---------- Supplied material
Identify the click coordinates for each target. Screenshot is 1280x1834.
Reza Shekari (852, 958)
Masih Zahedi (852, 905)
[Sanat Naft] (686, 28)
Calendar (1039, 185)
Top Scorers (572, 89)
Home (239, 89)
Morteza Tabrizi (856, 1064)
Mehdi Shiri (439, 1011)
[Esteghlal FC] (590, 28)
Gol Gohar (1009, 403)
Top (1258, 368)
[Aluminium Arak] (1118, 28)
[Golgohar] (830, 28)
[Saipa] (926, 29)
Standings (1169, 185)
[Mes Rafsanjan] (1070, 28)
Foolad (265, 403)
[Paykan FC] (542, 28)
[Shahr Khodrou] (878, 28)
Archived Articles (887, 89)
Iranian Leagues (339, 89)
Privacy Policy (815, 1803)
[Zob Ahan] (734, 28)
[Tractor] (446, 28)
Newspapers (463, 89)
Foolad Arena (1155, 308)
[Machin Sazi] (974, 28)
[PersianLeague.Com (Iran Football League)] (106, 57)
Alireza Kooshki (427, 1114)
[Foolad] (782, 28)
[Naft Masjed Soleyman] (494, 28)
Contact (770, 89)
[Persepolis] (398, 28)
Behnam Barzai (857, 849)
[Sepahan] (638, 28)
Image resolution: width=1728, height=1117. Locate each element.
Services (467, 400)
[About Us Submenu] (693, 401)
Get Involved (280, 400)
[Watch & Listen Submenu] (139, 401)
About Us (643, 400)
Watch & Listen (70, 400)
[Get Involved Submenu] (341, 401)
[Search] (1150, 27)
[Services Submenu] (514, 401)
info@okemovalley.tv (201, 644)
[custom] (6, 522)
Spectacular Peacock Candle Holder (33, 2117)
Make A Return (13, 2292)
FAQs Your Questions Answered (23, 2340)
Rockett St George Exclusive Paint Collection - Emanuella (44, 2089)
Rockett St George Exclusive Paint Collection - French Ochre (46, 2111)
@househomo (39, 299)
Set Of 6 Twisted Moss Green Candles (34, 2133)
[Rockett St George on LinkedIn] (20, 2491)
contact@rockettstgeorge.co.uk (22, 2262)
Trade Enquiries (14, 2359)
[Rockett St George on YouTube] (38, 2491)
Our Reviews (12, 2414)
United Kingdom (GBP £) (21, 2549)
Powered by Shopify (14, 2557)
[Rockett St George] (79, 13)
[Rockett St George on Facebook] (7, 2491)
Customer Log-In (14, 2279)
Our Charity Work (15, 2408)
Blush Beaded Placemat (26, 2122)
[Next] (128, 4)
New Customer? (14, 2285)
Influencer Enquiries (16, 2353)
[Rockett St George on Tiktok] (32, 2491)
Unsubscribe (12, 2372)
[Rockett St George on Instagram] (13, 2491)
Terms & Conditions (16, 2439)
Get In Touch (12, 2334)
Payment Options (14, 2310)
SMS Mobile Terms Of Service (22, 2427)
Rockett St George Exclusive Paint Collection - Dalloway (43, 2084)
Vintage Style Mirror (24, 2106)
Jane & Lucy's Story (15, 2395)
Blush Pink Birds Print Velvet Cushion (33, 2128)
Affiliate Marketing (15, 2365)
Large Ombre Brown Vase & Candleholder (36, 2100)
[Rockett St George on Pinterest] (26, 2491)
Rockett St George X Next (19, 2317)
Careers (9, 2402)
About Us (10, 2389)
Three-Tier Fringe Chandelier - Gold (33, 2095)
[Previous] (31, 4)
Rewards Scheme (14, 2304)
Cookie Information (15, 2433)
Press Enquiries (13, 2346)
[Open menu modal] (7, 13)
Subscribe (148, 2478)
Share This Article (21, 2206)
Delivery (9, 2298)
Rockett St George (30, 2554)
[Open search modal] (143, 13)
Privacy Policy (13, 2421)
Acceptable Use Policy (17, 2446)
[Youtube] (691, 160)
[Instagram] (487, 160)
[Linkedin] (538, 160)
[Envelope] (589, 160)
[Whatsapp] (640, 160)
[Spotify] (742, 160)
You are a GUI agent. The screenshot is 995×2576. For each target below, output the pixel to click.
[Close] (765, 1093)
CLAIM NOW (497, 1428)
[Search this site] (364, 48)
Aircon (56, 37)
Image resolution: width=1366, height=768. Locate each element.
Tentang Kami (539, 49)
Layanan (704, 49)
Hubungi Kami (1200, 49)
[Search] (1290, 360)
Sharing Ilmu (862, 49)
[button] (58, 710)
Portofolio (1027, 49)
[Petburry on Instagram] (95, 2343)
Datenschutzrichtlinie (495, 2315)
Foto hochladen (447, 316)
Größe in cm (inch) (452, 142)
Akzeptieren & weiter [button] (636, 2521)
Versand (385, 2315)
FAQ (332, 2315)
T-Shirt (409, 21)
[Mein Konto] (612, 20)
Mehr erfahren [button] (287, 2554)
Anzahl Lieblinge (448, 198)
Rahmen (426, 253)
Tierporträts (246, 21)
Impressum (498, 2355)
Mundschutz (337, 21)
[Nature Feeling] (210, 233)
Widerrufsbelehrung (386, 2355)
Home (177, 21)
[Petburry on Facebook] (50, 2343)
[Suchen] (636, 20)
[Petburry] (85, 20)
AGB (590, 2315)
--------------------
** What is expected **
The required answer is the run of lines above, starting at the line with "Top Scorers (572, 89)" and ending at the line with "[Machin Sazi] (974, 28)", reproduced exactly with both ends.

** Finished task **
Top Scorers (572, 89)
Home (239, 89)
Morteza Tabrizi (856, 1064)
Mehdi Shiri (439, 1011)
[Esteghlal FC] (590, 28)
Gol Gohar (1009, 403)
Top (1258, 368)
[Aluminium Arak] (1118, 28)
[Golgohar] (830, 28)
[Saipa] (926, 29)
Standings (1169, 185)
[Mes Rafsanjan] (1070, 28)
Foolad (265, 403)
[Paykan FC] (542, 28)
[Shahr Khodrou] (878, 28)
Archived Articles (887, 89)
Iranian Leagues (339, 89)
Privacy Policy (815, 1803)
[Zob Ahan] (734, 28)
[Tractor] (446, 28)
Newspapers (463, 89)
Foolad Arena (1155, 308)
[Machin Sazi] (974, 28)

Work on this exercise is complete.